The weather, and ok this is a story about the weather, had grown surreal. I was now baking in a hot sun even as half the sky had turned an ornery purple. I continued up the cirque, figuring that if things got bad I could quickly retreat the way I came. I crossed a scree slope of intensely shattered rock, then climbed a snowfield up the cirque wall. An elaborate cairn high on the basin rim suggested I was headed somewhere worth heading, and from the cairn I spotted what looked to be a large and extremely well-positioned climbers shelter. Those purple clouds were closing in on me and what I should have done was stop and don my woolens. But instead I bee-lined toward the promise of shelter, a promise that proved illusory. The shelter was no such thing. It was the foundation for what had presumably been a miners shack, its insides an unwelcoming pile of rotting boards and persevering nails.



"Up where newborn clouds rise over open rock"







The storm was now upon me. Rather than lightning it delivered a howling horizontal hail that pelted me as I stripped down to my t-shirt long enough to don my wool sweater and cap, this at nearly 13,000 feet. In those few moments something strange occurred. A voice from deep within me that I had never heard before started chanting the words “cold, wet, cold, wet, cold, wet”. I later wondered whether this was the first time I'd so flirted with hypothermia that my central nervous system felt it needed to have its say.
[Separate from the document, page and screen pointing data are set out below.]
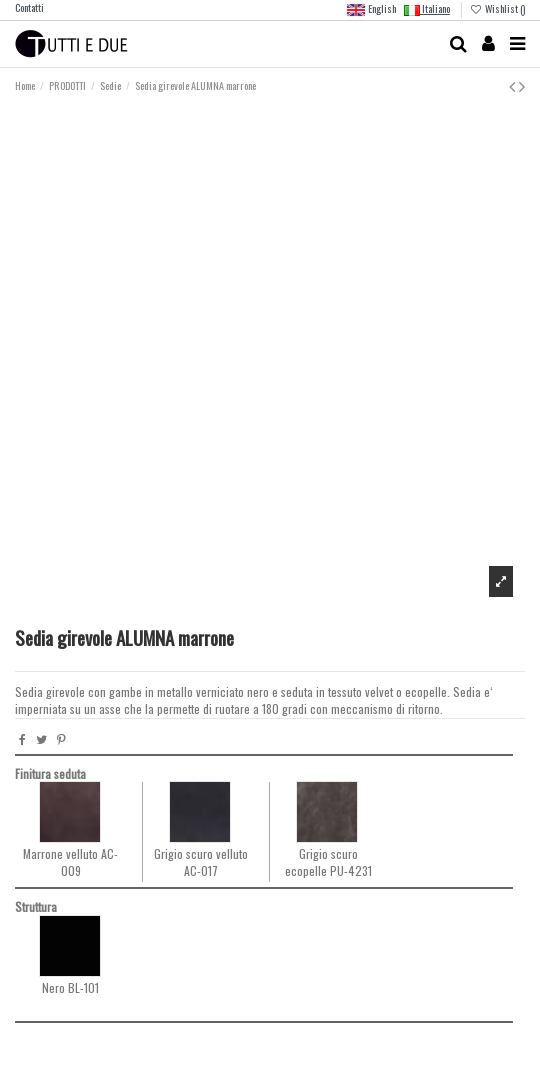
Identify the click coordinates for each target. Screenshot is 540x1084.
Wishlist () (497, 8)
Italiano (427, 8)
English (371, 10)
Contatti (29, 7)
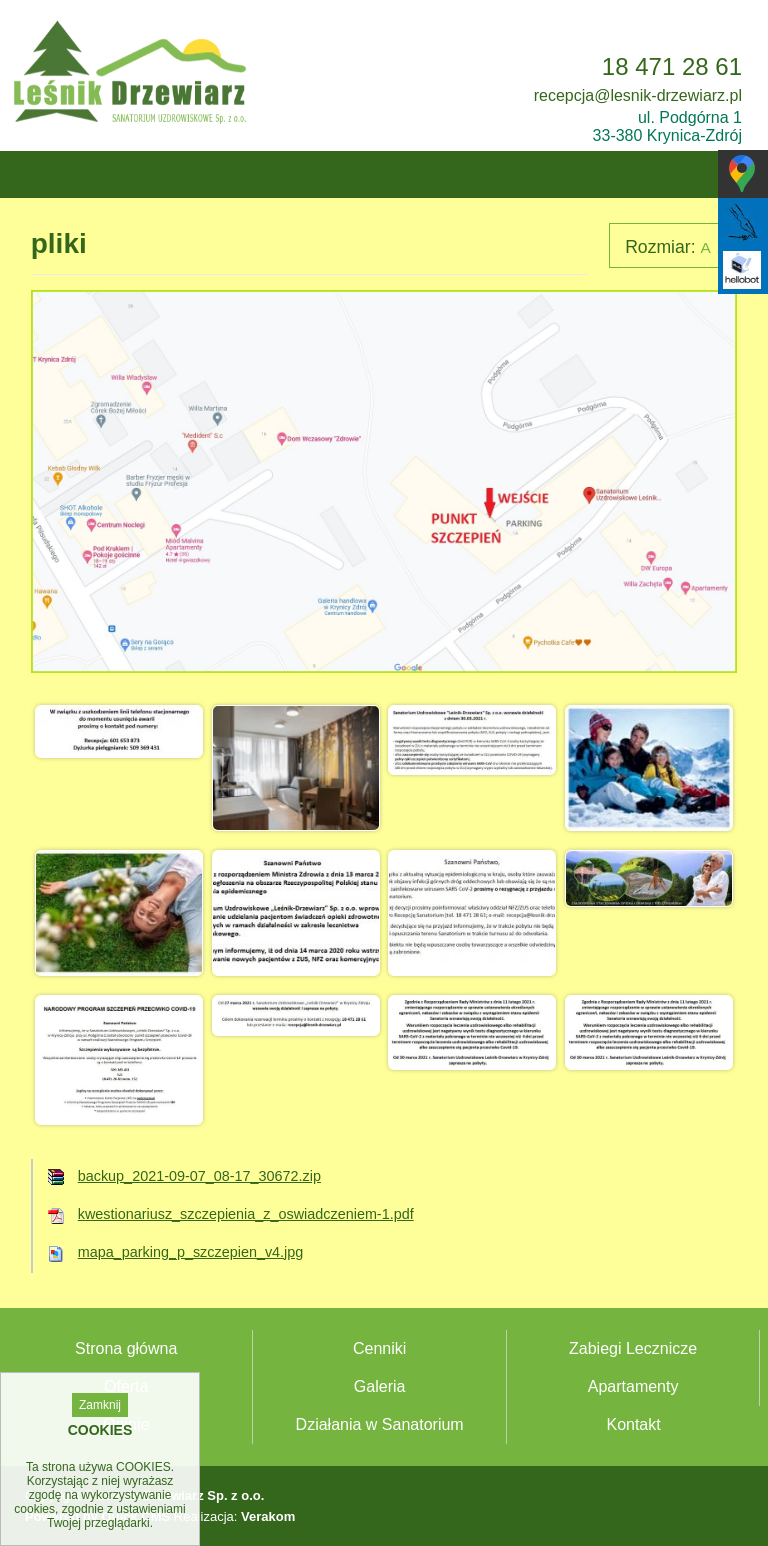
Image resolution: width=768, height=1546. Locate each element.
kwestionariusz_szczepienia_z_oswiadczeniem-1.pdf (246, 1214)
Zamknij (100, 1405)
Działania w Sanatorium (380, 1424)
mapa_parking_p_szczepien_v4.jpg (191, 1252)
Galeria (380, 1386)
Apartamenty (633, 1386)
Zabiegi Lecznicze (633, 1348)
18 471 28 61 (672, 66)
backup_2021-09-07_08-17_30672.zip (199, 1176)
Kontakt (633, 1424)
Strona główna (126, 1348)
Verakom (268, 1516)
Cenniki (379, 1348)
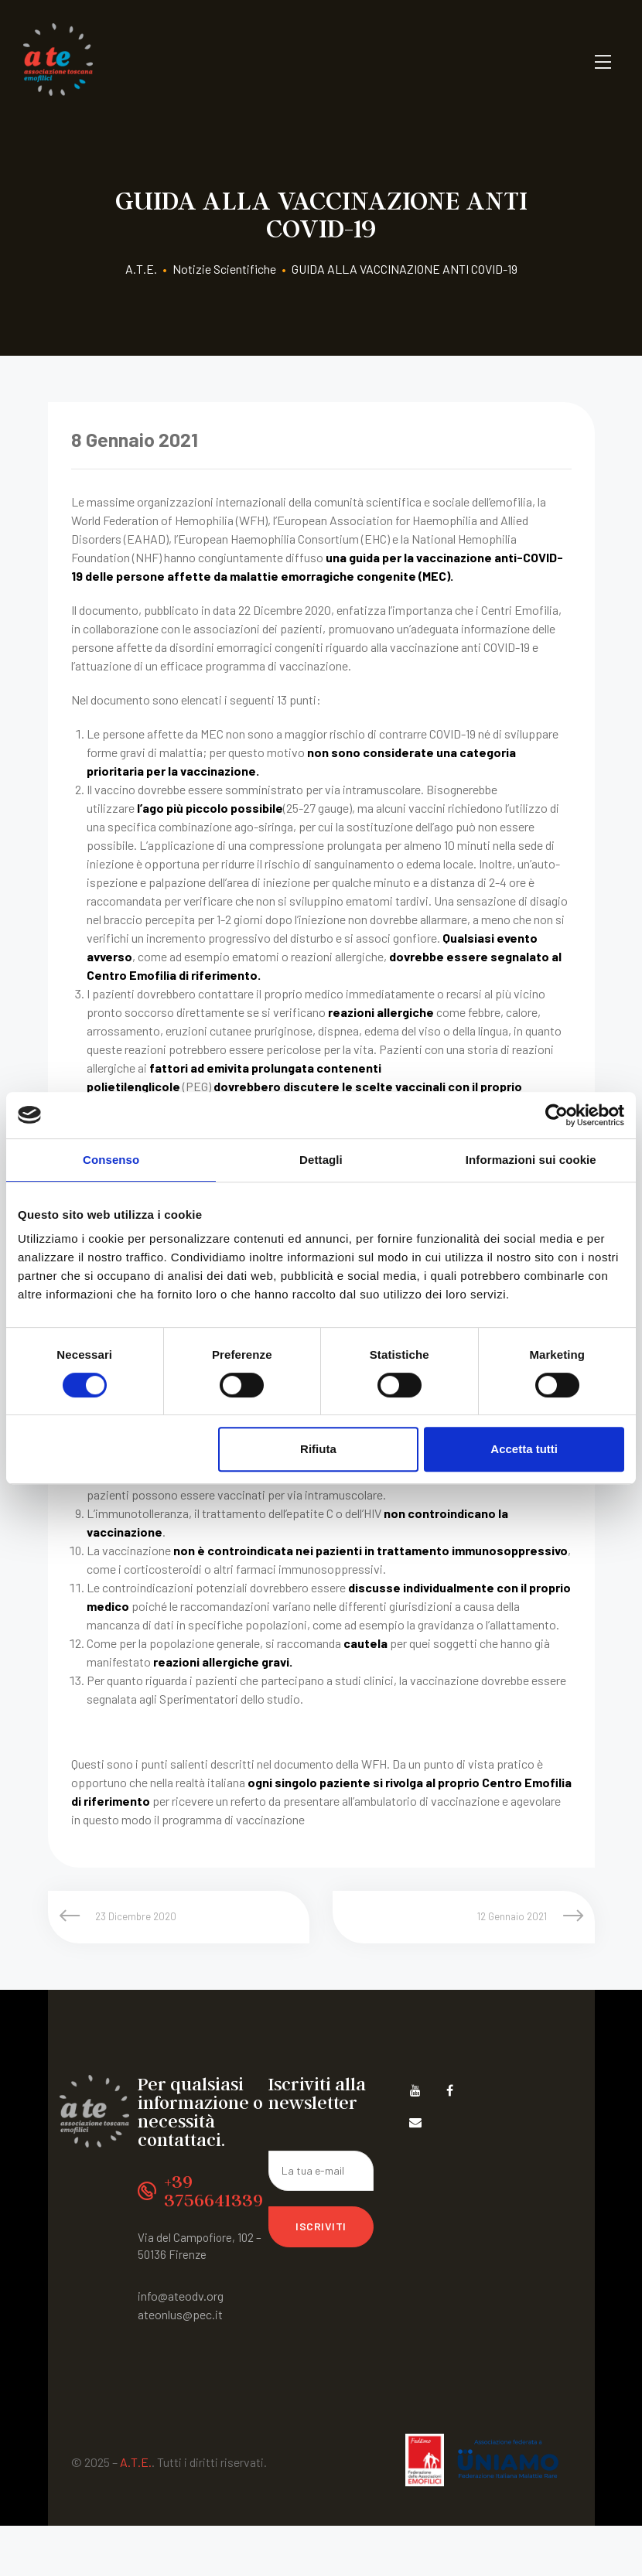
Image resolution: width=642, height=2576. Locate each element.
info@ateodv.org (181, 2295)
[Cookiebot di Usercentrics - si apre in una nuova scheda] (556, 1115)
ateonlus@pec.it (180, 2314)
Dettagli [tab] (321, 1159)
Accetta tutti (524, 1448)
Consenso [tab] (111, 1159)
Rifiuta (318, 1448)
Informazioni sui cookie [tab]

I also considered that maybe I was just being influenced by the book I was reading - Being a Beast, by Charles Foster - in which the author tried to get into the mind of wild animals, “cold, wet, cold, wet” being the sort of way he'd have them think. A subconscious affectation? I didn't think so. It felt primordial to me.

I wasn't really in much danger as once I got all my clothes back on I was safe and warm. I'd like to say the sun came out at that very moment but all I can say is the hail reverted to rain and the wind diminished appreciably. I reached the high point of the ridge where my simple calculations said I should be able to look down over the far edge and see Fuller Lake and sure enough there it was. I love that. But I was a lot higher above the lake than I'd reckoned - I'm not sure why I was surprised since I'd been climbing steadily for at least an hour – and the descent to the lake was not quite the easy stroll I'd bet on.


Fuller Lake
First I decided to cross a talus slope toward a nicely down-curving ridge, but eventually found the drop from the talus to the ridge was steep and risky. So I doubled back across the talus to descend the next best alternative, a steep snowfield. The snow was soft and relatively safe with the help of some step-cutting, though large snow cups complicated footing. It's easy to wrench a knee stumbling around in soft snow like that. Plus falling made my hands cold. But rather than put on my gloves I committed myself to being careful not to fall anymore, and almost succeeded, slipping once more at the bottom but sliding safely off the snow.

This left only a descent on tundra to the lake. The rain had grown light enough to allow me to relax and have fun with snow reflections. Then the wet stroll back back to Ice Lake, very marshy, very picturesque, hands warm in pockets, thunder increasing and becoming closer than it had been all day. One camping couple packed up their tent and fled.








The sky was brightening as I left the upper basin and I decided that the sun was about to break out over the entire lower basin. That would have been a beautiful sight so I stopped and rested in anticipation. It didn't happen but the rain did let up and the walk through the chin-high flowers of the lower basin was divine.






The place was nearly deserted. I did cross paths with a young woman who had broken the heel on her (not very appropriate) boots and we exchanged our delight with the entire situation. The sun finally did emerge, once again shining its light on peaks as I returned down the forest, and I completed my hike feeling better than I had in quite some time. Maybe ever. Back at the campground the flies and mosquitoes greeted me with enthusiasm. Clearly they were glad I'd made it back alive.